HTTP/1.x 404 Not Found
Server: Apache-Coyote/1.1
test1: custom header1
test2: custom header2
Content-Type: text/html;charset=utf-8
Content-Length: 977
plaintext

 プレーンなテキストをクライアントに返すResult Typeです。ソースファイルの表示など、テキストをそのまま表示させたい場合に用いるもので、次のように指定します。

<result name="success" type="plaintext">
  <param name="location">/sample.txt</param>
  <param name="charSet">UTF-8</param>
</result>

 パラメータのlocationでファイルパス名、charSetで、文字コードの種別を記述します。

stream

 「stream」は、java.io.InputStreamクラスを用いたバイト列のデータをクライアントに返します。画像ファイルやPDFファイルなどを動的に生成してダウンロードする場合などに便利に使えます。例えば、次のstruts.xmlの設定例では、sample.pngという画像ファイルをダウンロードデータとして指定しています。
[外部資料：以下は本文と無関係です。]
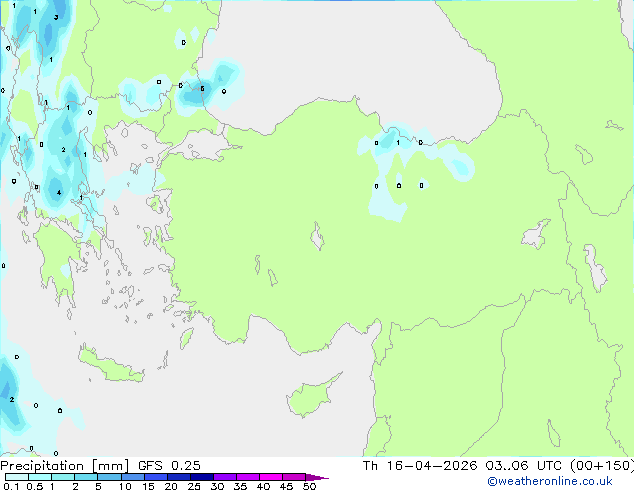
Task: Click the 00+150 forecast hour text
Action: pyautogui.click(x=602, y=466)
<action name="SampleAction" method="download" class="SampleAction">
<result name="success" type="stream">
  <param name="contentType">application/octet-streamg</param>
  <param name="contentDisposition">attachment; filename="sample.png"</param>
</result>
</action>

 <param>タグには、HTTPレスポンスヘッダに応じたパラメータを指定します。このサンプルでは、pngファイルをブラウザに表示させるのではなく、ダウンロードデータとするために、ContentTypeとContentDispositionに値を設定しています。このふたつ以外のパラータでは、特にデフォルト値を変えなくても動作します。
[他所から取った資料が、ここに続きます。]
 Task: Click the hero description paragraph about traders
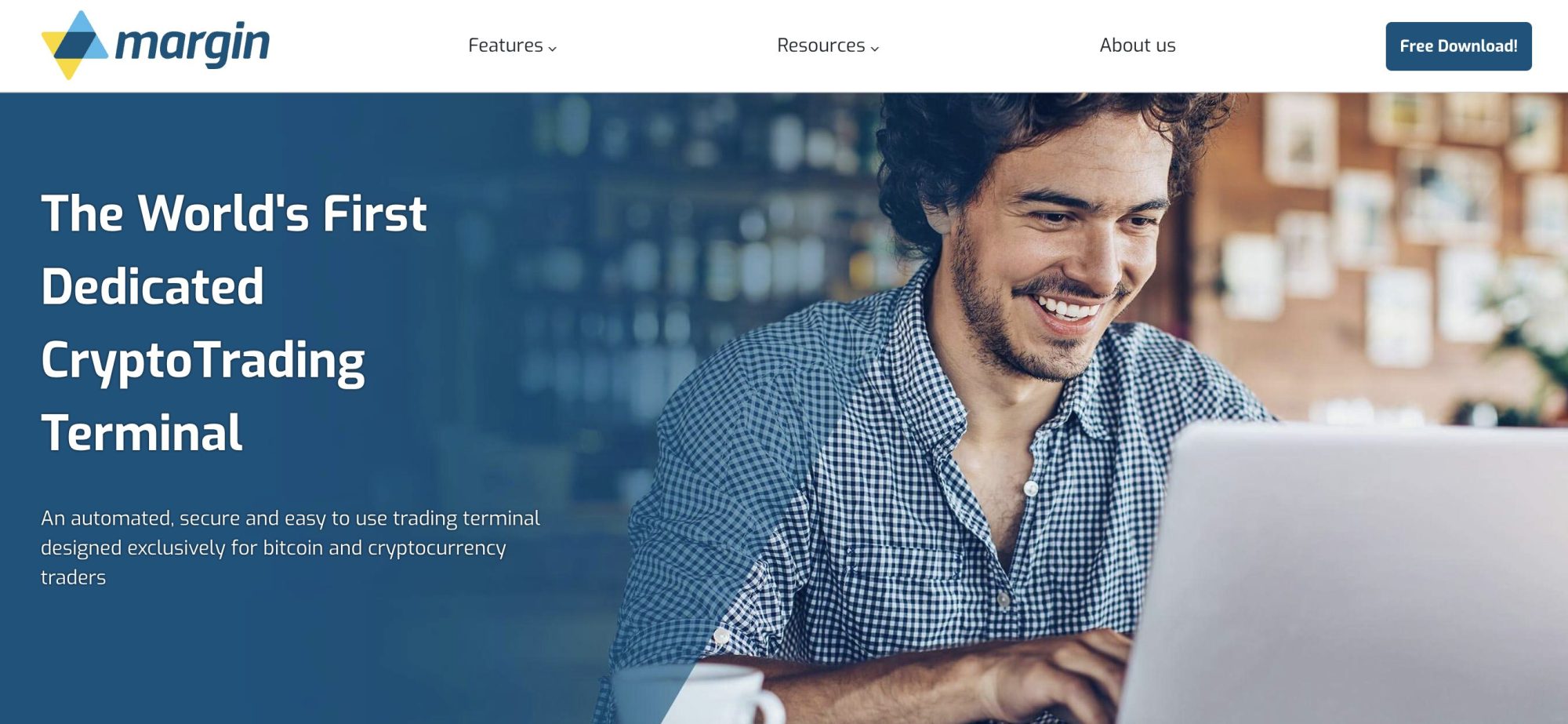(x=290, y=548)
 なお、「stream」では、設定ファイルだけでなく、Actionクラスにも前述したInputStreamクラスを使ったコードが必要です。

 まずActionクラスには、InputStreamを返すプロパティを定義します。デフォルトでは、inputStreamという名前でゲッターを参照しますので、getInputStreamメソッドを定義し、フィールドのinputStreamを返すようにします。そして、ダウンロードの処理としては、FileInputStreamクラスを使ってファイルを読む込むようにし、inputStreamに設定します。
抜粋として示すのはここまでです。